伊勢というところは特殊な場所である。一年で一番日照時間の長い夏至の日に、海の向こう に見える200キロ先の富士山の頂上から、太陽が昇るのが見える。その状況を目にすることは稀であるが、日本中でこのような場所はおそらくないと思われる。海上に立つふたつの巨石は、現在は夫婦岩と呼ぶが、江戸期には立石と呼ばれた。更に立石の650メートルの海上には、 安政の大津波で崩壊したが輿玉神石と呼ばれた御神体があって、夏至の日の出の方角を指していた。立石、夫婦岩は鳥居の役割を果たしていた。つまり海上に富 士と日の出を奉る拝殿が、自然の造る舞台装置として存在していた。富士は時に噴火し、人間を威圧するように噴煙を数キロ上空までも吹き上げていた。人はそ れを自然 を司る大王のように見ていたかもしれない。そんな舞台が揃ったこの場所こそ、伊勢の人々はとても大切な聖地と考えていたのではないだろうか。
前後するが、夏至の日から1週間遅れの富士から昇る日の出。余りの混雑に夫婦岩の正面に立つことが出来ず、太陽は富士の左から昇った。
富士、火山、太陽、海。感謝と畏怖の対象が、そこに収束されている。大いなる自然の中で 富士の噴火は、南海トラフ も含めた大地の揺れと関連付けられていただろう。またその揺れは津波を起こし、一瞬で甚大な被害を与えた。いにしえの伊勢の人は、一年のうち太陽の力が最も強いその日に祭りを行っていたと想像することは難くないし、太陽と富士の合体するタイミングである夏至は豊穣をもたらす稲作の時期を知らせていた。海はたくさんの海産物をもたらせていた。もともと日本が世界的に稲作が始まるのが遅れていたのは、海からの恵みが豊富だったからである。だが海は台風を呼ぶ と、豪雨となっ た。国内でも有数の多雨地域である大台ヶ原を水源とした宮川は、洪水、山崩れなどの災害を起こしたし、また豪雨は大台ケ原の南に位置する尾鷲周辺にも集中し南部沿岸地域にも大きな爪あとを残した。

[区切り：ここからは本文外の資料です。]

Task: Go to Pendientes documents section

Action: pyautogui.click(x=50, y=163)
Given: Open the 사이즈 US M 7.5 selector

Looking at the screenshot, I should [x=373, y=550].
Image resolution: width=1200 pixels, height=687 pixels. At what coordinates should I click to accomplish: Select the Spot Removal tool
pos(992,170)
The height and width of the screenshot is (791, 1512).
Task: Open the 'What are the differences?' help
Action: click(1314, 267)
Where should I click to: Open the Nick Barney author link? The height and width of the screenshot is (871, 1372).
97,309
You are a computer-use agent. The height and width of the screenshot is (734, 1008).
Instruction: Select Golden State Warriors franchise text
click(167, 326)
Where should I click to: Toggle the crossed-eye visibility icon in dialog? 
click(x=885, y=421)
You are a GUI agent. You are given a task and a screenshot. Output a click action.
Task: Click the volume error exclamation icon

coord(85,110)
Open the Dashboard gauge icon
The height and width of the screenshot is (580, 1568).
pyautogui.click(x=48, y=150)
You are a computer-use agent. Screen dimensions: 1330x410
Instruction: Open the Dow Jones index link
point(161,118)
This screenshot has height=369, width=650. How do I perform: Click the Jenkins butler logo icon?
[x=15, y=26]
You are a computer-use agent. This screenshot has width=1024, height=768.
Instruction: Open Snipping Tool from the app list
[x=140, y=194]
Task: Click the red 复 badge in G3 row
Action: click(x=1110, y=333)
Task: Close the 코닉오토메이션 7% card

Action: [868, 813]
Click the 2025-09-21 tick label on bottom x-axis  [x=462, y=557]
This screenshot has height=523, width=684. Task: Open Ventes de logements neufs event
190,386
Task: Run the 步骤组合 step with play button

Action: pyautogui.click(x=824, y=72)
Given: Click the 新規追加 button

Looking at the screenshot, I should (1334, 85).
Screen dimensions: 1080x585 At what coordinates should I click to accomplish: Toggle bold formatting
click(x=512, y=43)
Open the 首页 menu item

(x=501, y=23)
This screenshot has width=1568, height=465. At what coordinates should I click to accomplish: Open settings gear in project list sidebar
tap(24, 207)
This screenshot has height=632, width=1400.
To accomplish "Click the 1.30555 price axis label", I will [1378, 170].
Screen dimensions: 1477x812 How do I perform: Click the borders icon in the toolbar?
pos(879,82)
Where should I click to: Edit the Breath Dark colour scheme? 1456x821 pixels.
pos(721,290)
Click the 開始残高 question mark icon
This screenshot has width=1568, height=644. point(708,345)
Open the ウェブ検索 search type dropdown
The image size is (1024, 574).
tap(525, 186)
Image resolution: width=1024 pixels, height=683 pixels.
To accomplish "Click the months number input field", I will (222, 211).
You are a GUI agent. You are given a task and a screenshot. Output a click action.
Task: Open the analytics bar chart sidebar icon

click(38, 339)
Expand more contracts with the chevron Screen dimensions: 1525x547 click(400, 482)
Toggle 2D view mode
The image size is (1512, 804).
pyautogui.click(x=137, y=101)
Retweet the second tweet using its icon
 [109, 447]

富士はその秀麗な姿を一万年前から現し、ふもとに縄文の遥拝遺跡を残すほどの古い神山だった。清浄な水を涌水し土地を潤し、火山として噴火することで神 たる力を示し、地震を引き起こし、津波で人々の命をも奪う力を見せ付けた。我々の知る有史とはほんの短い期間で、そこに至るまでの人間の歴史は、明確な思考があっても文字がなかった期間だけで考えても、想像を絶する長さである。自然信仰を醸し出す時間は悠久に流れていた。そして、 海、太陽、富士、浅間(火山)の集まる場所、伊勢志摩、特に二見浦に人々は無関心ではいられなかったはずである。